Nothing but the lines from the one containing "Screen dimensions: 637x219" to the end of the data should be returned, each exactly as written.

=-=-=

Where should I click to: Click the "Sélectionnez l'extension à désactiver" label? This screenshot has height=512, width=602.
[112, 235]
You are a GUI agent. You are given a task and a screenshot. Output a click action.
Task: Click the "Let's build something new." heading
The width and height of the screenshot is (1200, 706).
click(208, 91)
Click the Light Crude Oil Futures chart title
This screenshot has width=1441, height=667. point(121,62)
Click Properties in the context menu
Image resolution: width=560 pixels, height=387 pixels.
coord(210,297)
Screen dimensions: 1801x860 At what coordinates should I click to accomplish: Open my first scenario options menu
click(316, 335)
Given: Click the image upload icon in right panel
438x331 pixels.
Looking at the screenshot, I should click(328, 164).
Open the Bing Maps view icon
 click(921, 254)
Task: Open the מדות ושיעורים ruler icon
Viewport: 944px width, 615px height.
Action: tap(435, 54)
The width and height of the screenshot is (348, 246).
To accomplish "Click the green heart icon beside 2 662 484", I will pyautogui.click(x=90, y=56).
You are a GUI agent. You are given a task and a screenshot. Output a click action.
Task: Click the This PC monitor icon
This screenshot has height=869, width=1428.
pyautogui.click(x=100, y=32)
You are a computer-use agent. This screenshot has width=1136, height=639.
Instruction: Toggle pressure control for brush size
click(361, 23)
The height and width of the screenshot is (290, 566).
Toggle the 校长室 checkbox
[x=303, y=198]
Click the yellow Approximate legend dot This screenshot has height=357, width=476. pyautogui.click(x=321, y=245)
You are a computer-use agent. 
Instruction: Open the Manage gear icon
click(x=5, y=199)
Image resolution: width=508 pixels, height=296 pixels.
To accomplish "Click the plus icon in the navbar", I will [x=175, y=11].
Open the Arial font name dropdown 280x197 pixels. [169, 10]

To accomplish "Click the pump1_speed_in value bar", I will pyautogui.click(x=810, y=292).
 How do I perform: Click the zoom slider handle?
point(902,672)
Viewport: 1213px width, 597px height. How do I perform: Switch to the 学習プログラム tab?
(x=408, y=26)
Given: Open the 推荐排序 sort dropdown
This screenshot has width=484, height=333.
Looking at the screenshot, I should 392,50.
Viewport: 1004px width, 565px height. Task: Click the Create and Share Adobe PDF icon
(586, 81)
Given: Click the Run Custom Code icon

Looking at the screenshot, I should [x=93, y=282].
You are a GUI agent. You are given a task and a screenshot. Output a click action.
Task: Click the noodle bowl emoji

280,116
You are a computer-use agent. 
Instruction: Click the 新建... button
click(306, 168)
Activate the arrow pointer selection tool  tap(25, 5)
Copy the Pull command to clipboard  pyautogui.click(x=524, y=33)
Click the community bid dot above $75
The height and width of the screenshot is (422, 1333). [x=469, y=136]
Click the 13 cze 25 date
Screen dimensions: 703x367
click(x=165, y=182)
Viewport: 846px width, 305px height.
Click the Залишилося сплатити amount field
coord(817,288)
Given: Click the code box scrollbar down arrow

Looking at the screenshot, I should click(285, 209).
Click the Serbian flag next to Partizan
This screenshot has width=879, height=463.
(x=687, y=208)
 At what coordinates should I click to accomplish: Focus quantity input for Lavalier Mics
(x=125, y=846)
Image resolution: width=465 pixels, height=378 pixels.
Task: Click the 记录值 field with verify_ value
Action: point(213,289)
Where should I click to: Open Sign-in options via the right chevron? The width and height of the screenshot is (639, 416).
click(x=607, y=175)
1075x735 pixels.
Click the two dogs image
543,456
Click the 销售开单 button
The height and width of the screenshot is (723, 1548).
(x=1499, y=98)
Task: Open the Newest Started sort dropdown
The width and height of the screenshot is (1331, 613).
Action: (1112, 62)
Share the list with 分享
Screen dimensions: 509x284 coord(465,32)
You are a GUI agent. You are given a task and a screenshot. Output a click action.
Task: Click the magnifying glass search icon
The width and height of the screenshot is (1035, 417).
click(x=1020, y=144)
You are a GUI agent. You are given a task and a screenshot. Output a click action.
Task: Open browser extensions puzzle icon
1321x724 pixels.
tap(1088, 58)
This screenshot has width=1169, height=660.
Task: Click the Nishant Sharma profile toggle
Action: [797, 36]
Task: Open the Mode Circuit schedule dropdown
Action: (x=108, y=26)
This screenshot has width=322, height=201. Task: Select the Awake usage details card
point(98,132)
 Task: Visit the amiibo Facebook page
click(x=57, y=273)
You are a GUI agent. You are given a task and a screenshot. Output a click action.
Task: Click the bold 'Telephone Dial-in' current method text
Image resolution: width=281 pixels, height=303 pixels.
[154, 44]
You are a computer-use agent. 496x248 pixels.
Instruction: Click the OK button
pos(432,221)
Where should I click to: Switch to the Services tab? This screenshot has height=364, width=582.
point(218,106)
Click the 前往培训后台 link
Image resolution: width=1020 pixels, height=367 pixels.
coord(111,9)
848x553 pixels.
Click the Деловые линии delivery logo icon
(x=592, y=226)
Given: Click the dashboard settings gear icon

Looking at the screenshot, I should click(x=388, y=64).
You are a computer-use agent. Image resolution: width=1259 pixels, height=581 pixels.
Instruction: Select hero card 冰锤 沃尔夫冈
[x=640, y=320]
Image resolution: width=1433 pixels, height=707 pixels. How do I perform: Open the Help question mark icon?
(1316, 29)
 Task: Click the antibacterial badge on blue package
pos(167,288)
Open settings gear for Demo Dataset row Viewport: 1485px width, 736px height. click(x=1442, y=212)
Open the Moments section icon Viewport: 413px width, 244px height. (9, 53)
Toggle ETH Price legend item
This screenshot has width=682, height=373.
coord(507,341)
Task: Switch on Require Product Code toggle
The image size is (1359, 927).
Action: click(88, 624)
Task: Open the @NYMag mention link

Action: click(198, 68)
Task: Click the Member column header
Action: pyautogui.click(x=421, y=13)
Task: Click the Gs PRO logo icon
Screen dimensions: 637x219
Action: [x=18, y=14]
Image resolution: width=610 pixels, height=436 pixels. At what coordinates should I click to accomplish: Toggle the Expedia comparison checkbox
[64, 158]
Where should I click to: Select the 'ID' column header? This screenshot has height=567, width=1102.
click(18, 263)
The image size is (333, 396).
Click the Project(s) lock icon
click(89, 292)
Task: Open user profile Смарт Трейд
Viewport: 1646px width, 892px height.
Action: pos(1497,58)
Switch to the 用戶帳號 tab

=-=-=

▶ **Result of the task**
Screen dimensions: 637x219
Action: [x=18, y=14]
Image resolution: width=610 pixels, height=436 pixels. At what coordinates should I click to accomplish: Toggle the Expedia comparison checkbox
[64, 158]
Where should I click to: Select the 'ID' column header? This screenshot has height=567, width=1102.
click(18, 263)
The image size is (333, 396).
Click the Project(s) lock icon
click(89, 292)
Task: Open user profile Смарт Трейд
Viewport: 1646px width, 892px height.
Action: pos(1497,58)
Switch to the 用戶帳號 tab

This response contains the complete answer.